Francis Ford Coppola

BY John SemleyPublished Nov 1, 2011

When mapping the high watermarks of American filmmaking in the '70s, The Conversation tends to get lost in the shuffle between Coppola's other major tent-pole films: The Godfather, The Godfather Part II and Apocalypse Now. Certainly, The Conversation is smaller than those massively budgeted blockbusters, focusing exclusively on a freelance surveillance expert (Gene Hackman) as his day-to-day life is consumed by paranoid glances over his shoulder, with its nods to Watergate and political spy intrigue being largely incidental, and unimportant, to the film's many pleasures. In interviews and commentaries bundled with this Blu-Ray package, Coppola refers to The Conversation as a "personal film" – as if The Godfather films weren't about the machinations at play in the Coppola dynasty itself – which he believes outstrips many of the works he's "better known for." And, indeed, there's a clarity of vision in The Conversation that's wildly different and more idiosyncratic than Coppola's Vietnam nightmare or his ornate Mafioso triptych – and minimalism as well.

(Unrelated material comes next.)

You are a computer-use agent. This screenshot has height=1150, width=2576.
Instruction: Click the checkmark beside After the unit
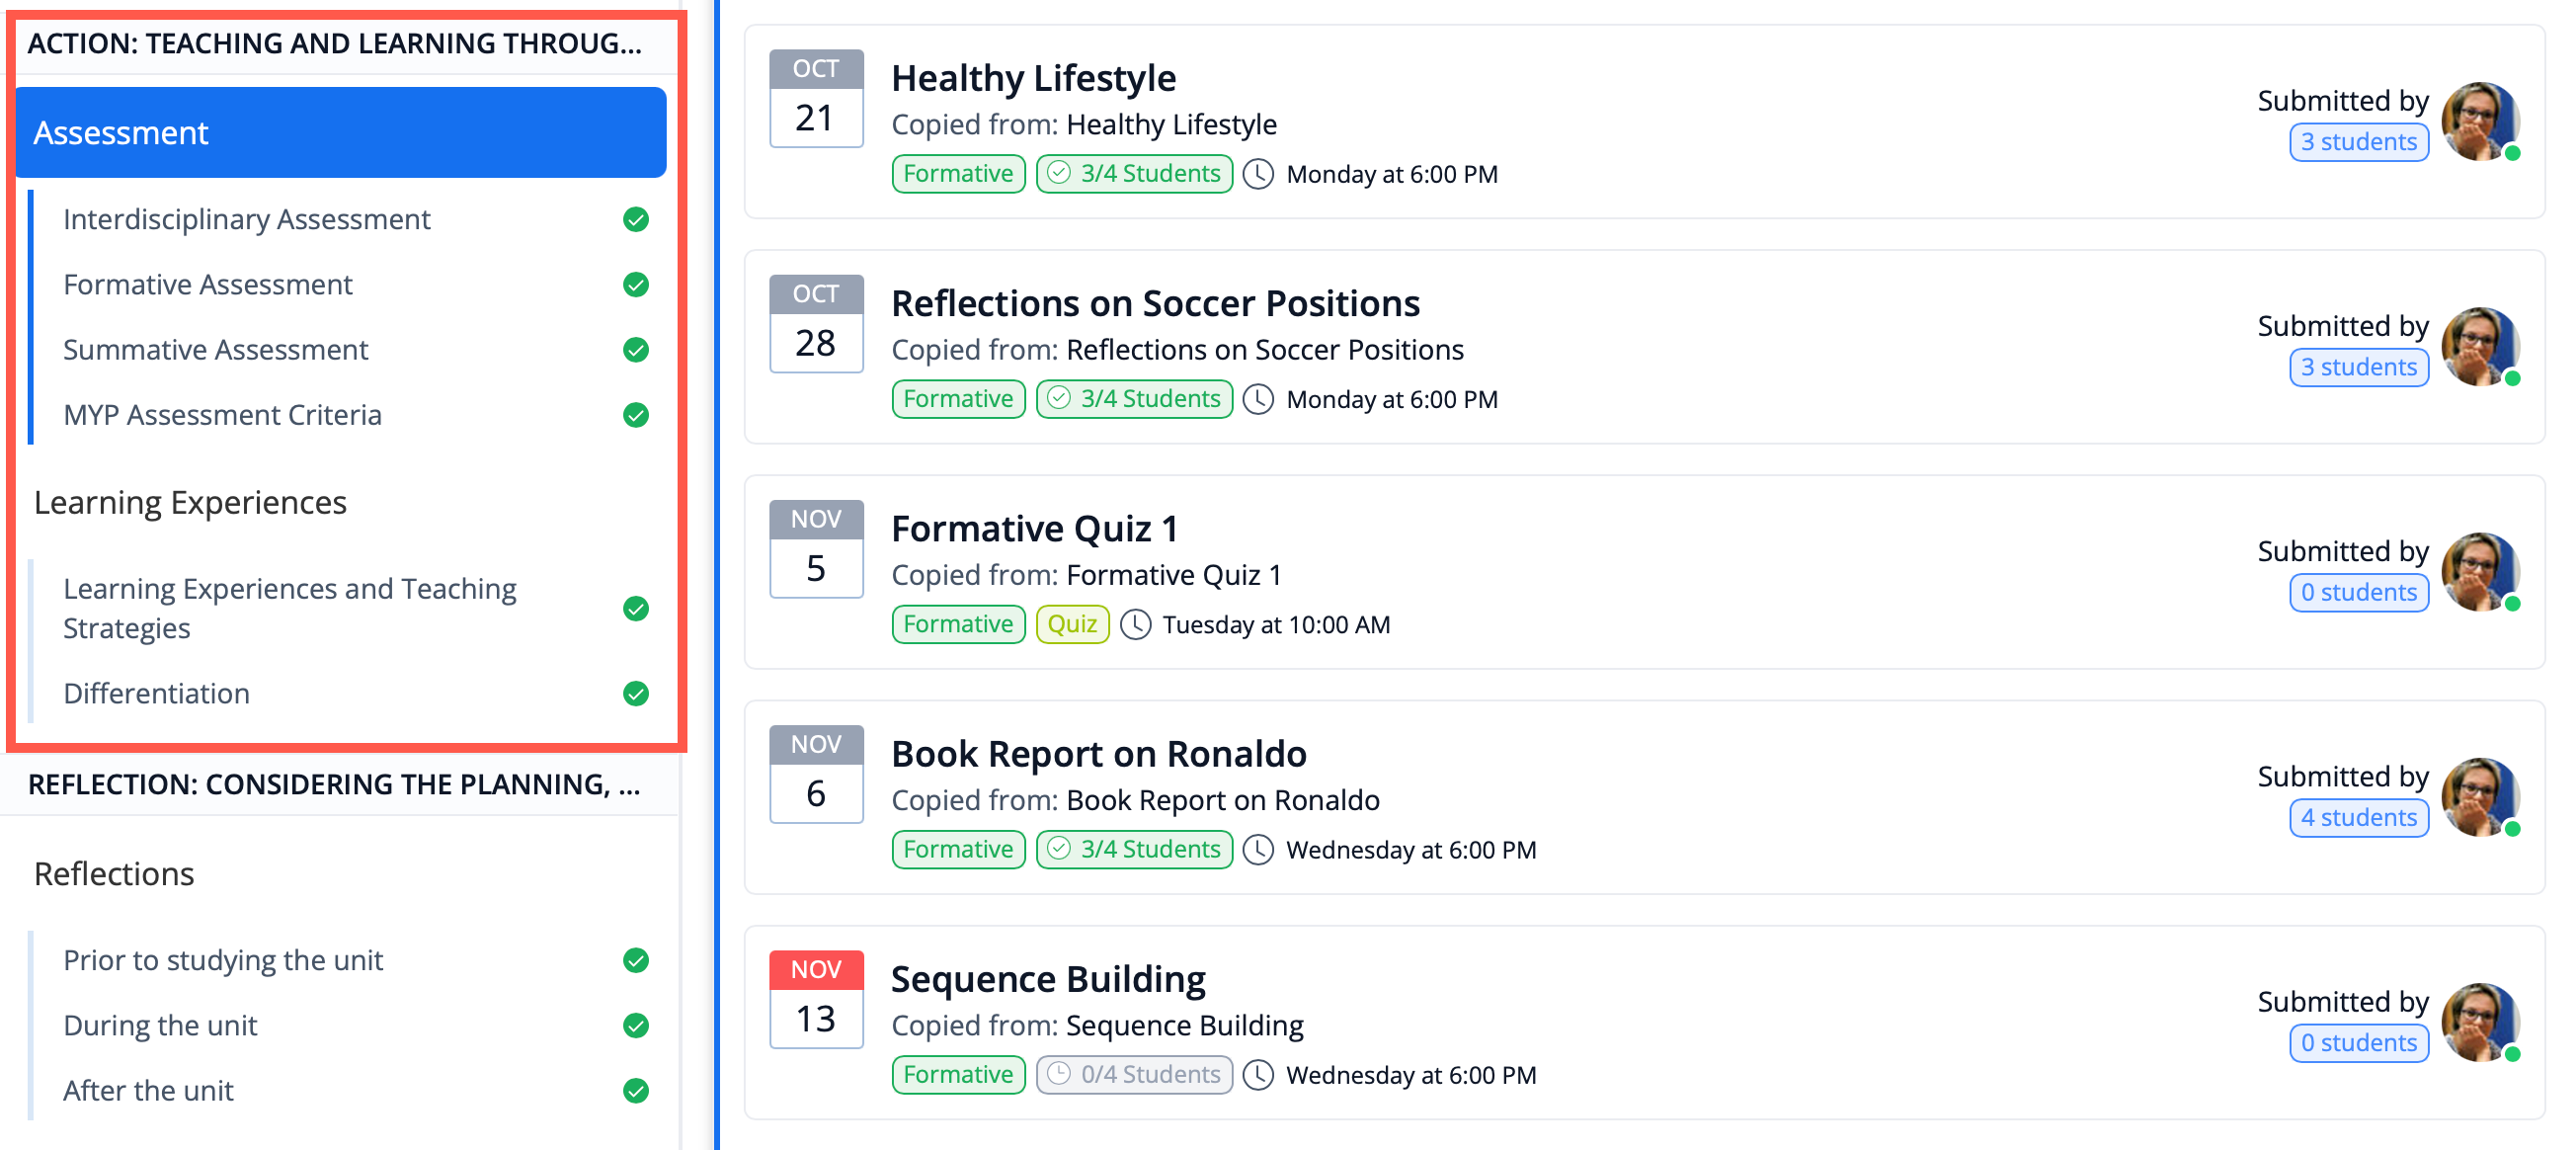(x=635, y=1091)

But the austerity in Coppola's sketch of a man – Hackman's Harry Caul – who becomes entrenched in the fog of scandal after becoming obsessed with a conversation he was hired to record, and its potential implications for the conversing couple and himself, crescendos into an expressionistic final reel. Indebted (not least of all in its premise and plotting) to Antonioni's Blow-Up, The Conversation feels more like the "European"-style films the New Hollywood filmmakers of Coppola's generation were driving at, more so than anything since Bogdanovich's The Last Picture Show (1971). But like the Godfather films, or even Apocalypse Now, The Conversation works through the tropes of the political potboiler in a way that's both reverent, radical and utterly, absolutely unique. Tense, spooky and affecting, The Conversation is well worth revisiting.